Sur le plan purement organisationnel, cette pratique permet à la plupart des établissements hospitaliers de remédier au problème de la désertification médicale et d’offrir ainsi aux patients la possibilité d’accéder à des soins appropriés sans avoir nécessairement besoin de se déplacer physiquement ni de patienter longuement pour être reçus par le premier praticien disponible. En effet, la maîtrise du coût et la maximisation du gain de temps constituent également des avantages directement procurés par cette nouvelle pratique.
La télémédecine a néanmoins des limites. Pour les personnes âgées ou seules, le contact physique avec le professionnel de santé est important, celui-ci jouant un véritable rôle social. De plus, les personnes âgées n’ont pas toutes accès à l’internet. Toutefois, à long terme, cette difficulté sera levée.
Une autre limite réside dans le fait que l’administration doit s’adapter. L’interopérabilité avec les différents systèmes de dossiers médicaux informatisés doit être améliorée, afin que ceux-ci puissent être associés à la télémédecine. En ce qui concerne l’assurance maladie, la tarification des actes et l’utilisation de la carte Vitale doivent être adaptées.
Enfin, la médecine repose sur quatre volets : interrogatoire, observation, palpation, auscultation. Ces deux dernières ne peuvent bien sûr être effectuées à distance. La télémédecine est un outil, mais les consultations physiques doivent toujours avoir lieu.
Les personnes doivent aussi devenir davantage actrices de leur santé. Les programmes de responsabilisation, d’éducation à la santé doivent être développés.
De nombreuses innovations pratiques ont vu le jour, se soldant tantôt par des échecs, tantôt par des succès prometteurs. Je pense ici aux nouvelles formes d’installation telles que le bus mobile, dans lequel un médecin donne des consultations, ou la mise en circulation de véhicules équipés de matériel médical.
Le projet de loi de financement de la sécurité sociale pour 2007 avait créé les maisons de santé. Les résultats sont bons : les maisons de santé se développent et fonctionnent bien. Les maisons pluridisciplinaires ou centres de santé municipaux sont nombreux.

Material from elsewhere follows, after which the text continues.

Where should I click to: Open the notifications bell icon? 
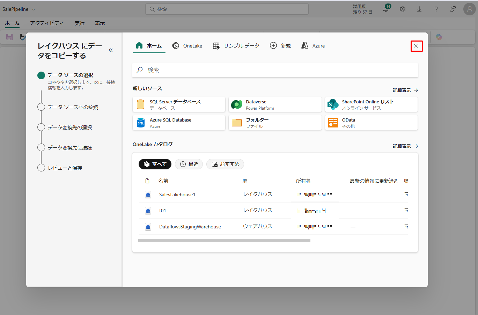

Pour inciter les étudiants à envisager de travailler en zones déficitaires, peut-être faudrait-il davantage de mise en réseaux, pour faire le lien entre le professionnel déjà installé et les futurs praticiens, les clichés sur le milieu rural étant nombreux.
Les Français vivent de plus en plus vieux, les besoins ne diminuent pas ; nous devons donc promouvoir toute nouvelle idée pratique allant dans le sens d’une amélioration de l’offre de soins dans les territoires ruraux.